# Cortex (Inference)

> Run local Small Language Models (SLMs) in the browser

# Cortex Module

`Infèrence_Éngine // WébGPU_Accélerated`

**ᚠ ᛫ ᛟ ᛫ ᚱ ᛫ ᛒ ᛫ ᛟ ᛫ ᚲ**

The Cortex module is the "Voice" of the AI. It handles local text generation using quantized Small Language Models (SLMs) running directly in the client's browser via WebGPU.

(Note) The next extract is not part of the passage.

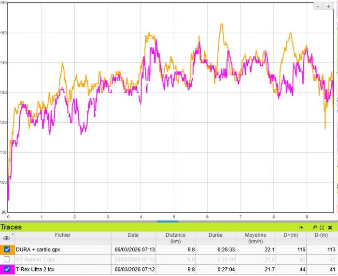Image resolution: width=338 pixels, height=276 pixels.
Task: Click the Durée column header
Action: (x=215, y=235)

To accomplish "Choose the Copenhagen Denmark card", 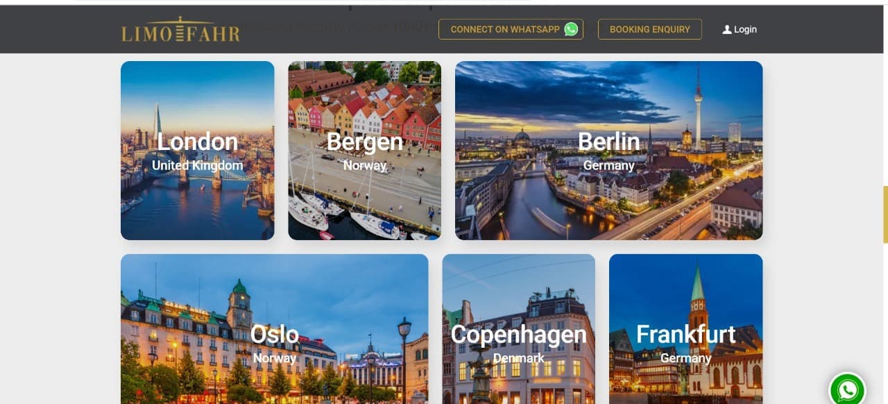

> *N̷o̴ ̷c̶l̵o̷u̴d̸.̴ ̷N̵o̶ ̸l̷a̴t̸e̸n̴c̵y̷.̸ ̷P̴u̴r̵e̴ ̶t̵h̷o̵u̸g̸h̸t̵.̷*

***

## Features

* **Local Inference**: Runs entirely on the user's device (Edge AI).
* **WebGPU Acceleration**: Utilizes the GPU via `@mlc-ai/web-llm` for near-native performance.
* **Offline Capable**: Once the model is cached, it works without internet.
* **Privacy First**: No prompt data leaves the user's device.

***

## Supported Models

| Model          | Parameters | Quantization | Size    | Use Case                             |
| -------------- | ---------- | ------------ | ------- | ------------------------------------ |
| `smollm2-135m` | 135M       | q4f16\_1     | \~100MB | Low-end devices, simple dialogue     |
| `llama3-8b`    | 8B         | q4f16\_1     | \~4.5GB | High-end desktops, complex reasoning |

***

## Usage

### Initialization

Initialize the Cortex engine. This triggers the model download if not cached.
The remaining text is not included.